Gama: Tem tanta gente boa querendo o novo, tantas mentes brilhantes que
vêem as coisas como eu estou vendo, tanta gente que acredita na independência
de pensamento e ação. E tanta gente querendo fazer coisas conjuntamente, sem a
necessidade de seguir os modelos que estão aí sofrendo. Estou na fase de
ouvir e ver – e quem quiser ser visto e ouvido com suas ideias, tem em mim
agora uma porta aberta. Neste momento estou em Londres conversando com
gente interessante. Em março estarei no South by SouthWest como delegado e
tenho uma série de encontros no Brasil e fora. Se posso resumir, é assim:
o Gama está saindo para buscar o “Neo”.
M&M: Você cogita a possibilidade de
voltar a gerir uma agência de comunicação?

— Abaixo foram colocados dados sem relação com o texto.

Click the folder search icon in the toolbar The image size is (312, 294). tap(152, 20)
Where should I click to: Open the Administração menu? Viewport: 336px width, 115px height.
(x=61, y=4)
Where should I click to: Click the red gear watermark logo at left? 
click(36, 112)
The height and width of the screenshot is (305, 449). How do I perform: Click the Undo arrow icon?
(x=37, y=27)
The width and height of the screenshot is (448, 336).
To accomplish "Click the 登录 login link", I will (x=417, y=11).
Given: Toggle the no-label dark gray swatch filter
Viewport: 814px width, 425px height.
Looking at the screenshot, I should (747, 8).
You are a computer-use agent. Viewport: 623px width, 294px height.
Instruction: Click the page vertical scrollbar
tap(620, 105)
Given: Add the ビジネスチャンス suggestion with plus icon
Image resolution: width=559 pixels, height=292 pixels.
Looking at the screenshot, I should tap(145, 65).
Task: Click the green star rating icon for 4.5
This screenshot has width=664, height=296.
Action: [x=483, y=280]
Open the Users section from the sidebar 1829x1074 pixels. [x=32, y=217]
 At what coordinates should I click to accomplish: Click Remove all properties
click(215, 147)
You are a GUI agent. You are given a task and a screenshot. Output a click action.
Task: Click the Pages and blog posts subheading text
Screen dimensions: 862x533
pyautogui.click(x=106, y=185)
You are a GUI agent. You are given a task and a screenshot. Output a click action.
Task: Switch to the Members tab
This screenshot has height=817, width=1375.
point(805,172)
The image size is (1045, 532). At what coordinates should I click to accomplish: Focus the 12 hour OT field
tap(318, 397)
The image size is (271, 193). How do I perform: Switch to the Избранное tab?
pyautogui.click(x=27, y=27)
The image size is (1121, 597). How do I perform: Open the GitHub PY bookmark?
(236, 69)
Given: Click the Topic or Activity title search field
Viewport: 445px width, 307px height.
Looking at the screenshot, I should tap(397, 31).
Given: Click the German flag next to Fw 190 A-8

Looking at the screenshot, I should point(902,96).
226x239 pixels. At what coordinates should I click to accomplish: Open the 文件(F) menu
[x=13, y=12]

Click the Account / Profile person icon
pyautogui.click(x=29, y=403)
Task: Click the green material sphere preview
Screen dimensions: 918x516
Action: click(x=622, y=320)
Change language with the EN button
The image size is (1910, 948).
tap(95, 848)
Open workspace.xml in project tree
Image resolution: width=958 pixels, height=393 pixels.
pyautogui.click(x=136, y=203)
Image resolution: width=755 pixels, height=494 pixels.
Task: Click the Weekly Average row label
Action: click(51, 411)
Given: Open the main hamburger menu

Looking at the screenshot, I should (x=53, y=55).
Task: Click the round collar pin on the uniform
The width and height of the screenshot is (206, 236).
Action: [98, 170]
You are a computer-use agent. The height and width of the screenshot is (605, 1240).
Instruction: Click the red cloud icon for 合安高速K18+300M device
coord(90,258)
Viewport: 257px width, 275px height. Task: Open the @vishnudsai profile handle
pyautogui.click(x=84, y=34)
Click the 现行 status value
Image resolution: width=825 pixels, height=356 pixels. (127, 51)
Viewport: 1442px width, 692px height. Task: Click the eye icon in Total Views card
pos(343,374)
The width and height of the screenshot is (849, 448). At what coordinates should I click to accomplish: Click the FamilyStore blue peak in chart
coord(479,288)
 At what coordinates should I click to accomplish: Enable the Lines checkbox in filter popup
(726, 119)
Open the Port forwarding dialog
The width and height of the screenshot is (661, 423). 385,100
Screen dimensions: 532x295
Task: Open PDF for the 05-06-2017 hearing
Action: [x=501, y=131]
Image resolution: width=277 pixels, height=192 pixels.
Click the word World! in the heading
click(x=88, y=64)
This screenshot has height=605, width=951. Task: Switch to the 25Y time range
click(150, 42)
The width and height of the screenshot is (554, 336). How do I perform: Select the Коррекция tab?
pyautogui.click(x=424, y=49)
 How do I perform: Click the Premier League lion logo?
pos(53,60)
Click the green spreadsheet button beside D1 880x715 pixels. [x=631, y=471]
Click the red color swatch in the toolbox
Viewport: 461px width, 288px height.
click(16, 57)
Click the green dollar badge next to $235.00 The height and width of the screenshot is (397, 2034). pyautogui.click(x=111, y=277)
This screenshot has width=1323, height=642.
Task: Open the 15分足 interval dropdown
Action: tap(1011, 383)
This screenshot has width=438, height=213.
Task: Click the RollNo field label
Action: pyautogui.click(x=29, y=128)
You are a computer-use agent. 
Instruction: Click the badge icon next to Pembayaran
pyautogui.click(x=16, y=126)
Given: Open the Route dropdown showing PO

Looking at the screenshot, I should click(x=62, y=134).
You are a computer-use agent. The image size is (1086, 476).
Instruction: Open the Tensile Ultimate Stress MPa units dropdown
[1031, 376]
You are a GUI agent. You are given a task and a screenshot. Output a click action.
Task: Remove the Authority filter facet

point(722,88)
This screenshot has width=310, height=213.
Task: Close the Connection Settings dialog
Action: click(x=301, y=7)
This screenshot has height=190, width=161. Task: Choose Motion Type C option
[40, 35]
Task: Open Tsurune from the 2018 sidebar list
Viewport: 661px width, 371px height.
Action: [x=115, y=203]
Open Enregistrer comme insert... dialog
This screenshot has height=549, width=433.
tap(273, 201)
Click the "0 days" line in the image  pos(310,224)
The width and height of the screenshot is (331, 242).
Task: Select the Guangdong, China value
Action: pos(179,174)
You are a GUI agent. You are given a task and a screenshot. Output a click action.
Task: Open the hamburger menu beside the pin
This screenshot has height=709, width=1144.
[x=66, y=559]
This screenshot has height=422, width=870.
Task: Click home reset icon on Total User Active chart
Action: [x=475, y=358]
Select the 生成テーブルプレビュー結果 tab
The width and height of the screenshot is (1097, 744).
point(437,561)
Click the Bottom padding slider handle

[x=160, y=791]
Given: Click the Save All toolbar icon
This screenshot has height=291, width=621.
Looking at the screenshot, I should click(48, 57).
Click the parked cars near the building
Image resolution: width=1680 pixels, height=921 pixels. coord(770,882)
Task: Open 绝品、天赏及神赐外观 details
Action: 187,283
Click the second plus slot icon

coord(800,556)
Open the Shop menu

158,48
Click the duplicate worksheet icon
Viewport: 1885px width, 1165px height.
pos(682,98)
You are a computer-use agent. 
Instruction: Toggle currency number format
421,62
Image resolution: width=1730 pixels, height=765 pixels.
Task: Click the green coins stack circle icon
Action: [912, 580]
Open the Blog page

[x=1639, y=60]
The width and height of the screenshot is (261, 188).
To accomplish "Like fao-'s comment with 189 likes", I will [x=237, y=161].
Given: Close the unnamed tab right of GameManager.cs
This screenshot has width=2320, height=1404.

Gama: Não acho que essa definição se aplica mais ao tipo de serviço a ser
prestado no mercado. Vamos ser claros:
não vejo ninguém feliz dentro das agências, principalmente nesse modelo de
holding e grupos. As pessoas estão saindo em peso dessas estruturas e
se algúem for ver quantas já deixaram os grupos nesses últimos anos,
ficará chocado. Poderia-se dizer que os grupos estão renovando, mas a
verdade é que as lideranças de saída é que estão renovando sua visão de
trabalho e não querendo mais operar de dentro de um modelo tão engessado e
financeiramente restritivo. O talento não está feliz e os grupos de comunicação
podem perder cada vez mais gente de talento. É uma pena, Mas, por
outro lado, um ciclo novo se abre com empreendedorismo independente. E essa é a
beleza da coisa. Acho que há muito espaço novo para David nesse jogo
antigo de Golias.
M&M: Na entrevista que você
concedeu ao Meio & Mensagem em 2016, você disse que tinha outros
projetos paralelos à publicidade. Como estão esses projetos?
Gama: Música, conteúdo, design, entretenimento, cinema, inovação,
tecnologia, está tudo no meu horizonte neste momento. Na parte de música,
lanço um trabalho inédito dos principais nomes da música instrumental de violão
no país. De Yamandú Costa a Ulisses Rocha, os principais nomes do instrumento
já gravaram e vou lançar esse trabalho pelo Violab (plataforma digital dedicada
ao violão) logo no começo do ano. A BAC- empresa britânica de carros da
qual sou sócio também vai bem e estarei mais perto dela em 2018. Essas e outras
iniciativas nas áreas que mencionei acima, serão o escopo do meu ano. Estou
super animado.
M&M: Alguns dos líderes de agência de sua geração também já
deixaram seus postos e passaram o comando para outras pessoas. Como você
vê esse movimento de renovação dos líderes das agências brasileiras?
Gama: Não sei bem. Não deixei um “posto” na verdade. Estou deixando uma
empresa que criei e vendi não para me aposentar ou ir esquiar, surfar ou
qualquer outra coisa – com total respeito às escolhas das pessoas. Mas sim para
criar e cuidar de outras empresas e iniciativas que quero ter. Meu foco é
empresarial e não profissional. Além disso, adoro problema e desafio
intelectual. Não sou do sabático, sou do “segundático”. De qualquer forma, a renovação, a meu ver,
não está em ter líderes novos em empresas e modelos velhos. Mesmo que pareça
que isso renova as empresas, essa é uma leitura ilusória e míope da verdadeira
mudança e da revolução que está em curso e que é mais profunda que uma
maquiagem apenas. A verdadeira renovação está mesmo em criar empresas novas,
com novos modelos e novas propostas de atuação, com alma e valores fortes e
independentes, coisas que não se consegue com fusões dentro de grupos. É nelas
que os novos talentos querem trabalhar a meu ver. Acho que funciona
mais ou menos como no filme Field of Dreams (Campo dos Sonhos), onde Ray o
personagem do Kevin Costner – um agricultor do Iowa- ouve uma voz misteriosa durante a noite vinda do seu milharal que diz: “Se você construir, eles virão”.